Number_Cruncher 08-07-2008 01:52 PM

What that picture also shows is how the rearmost inlet valves won't actually be getting their fair share of oil mist.

That, and perhaps the rearmost cylinders running hotter are the reasons why I think inlet valve seat recession tends to happen towards the back of these engines first.

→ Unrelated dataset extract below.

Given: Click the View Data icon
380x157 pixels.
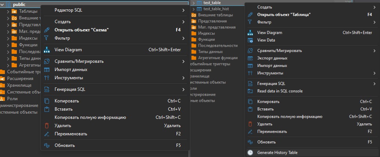Looking at the screenshot, I should coord(250,40).
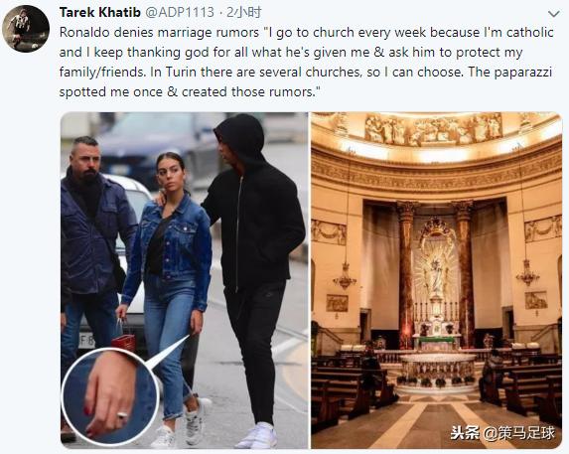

curlytom 08-07-2008 01:56 PM

Jeremy5848 - Thanks for posting pics! :) I'm following your thread with interest as I'm right in the middle of my clean-up project also.
I was trying to remove my #35 piece and it was so brittle that it also broke, I had the upper-outside part on my hand and the lower-inside-of-the-valve-cover piece is still in there in one piece. I'm going to take my time getting it out using the vacuum-cleaner method as suggested.
All of the plastic pieces that connect to the intake manifold (#56's) were also hard and brittle and they broke the nipple when I pulled them off. I don't think I'll be replacing them though...I'll probably go a different route. I'm thinking of plugging all these breather holes in the IM and venting the fumes under the car using the plumbing from the newer 606 turbo models- I worked too darn hard at cleaning my cross-pipe and IM to ever let any of this junk back into my baby's lungs again.:D

KarTek 08-07-2008 02:06 PM

It looks like that drawing is for both turbo and non-turbo models. Parts 20, 65, 68, 71, 74 and 80 look like the ones on my car.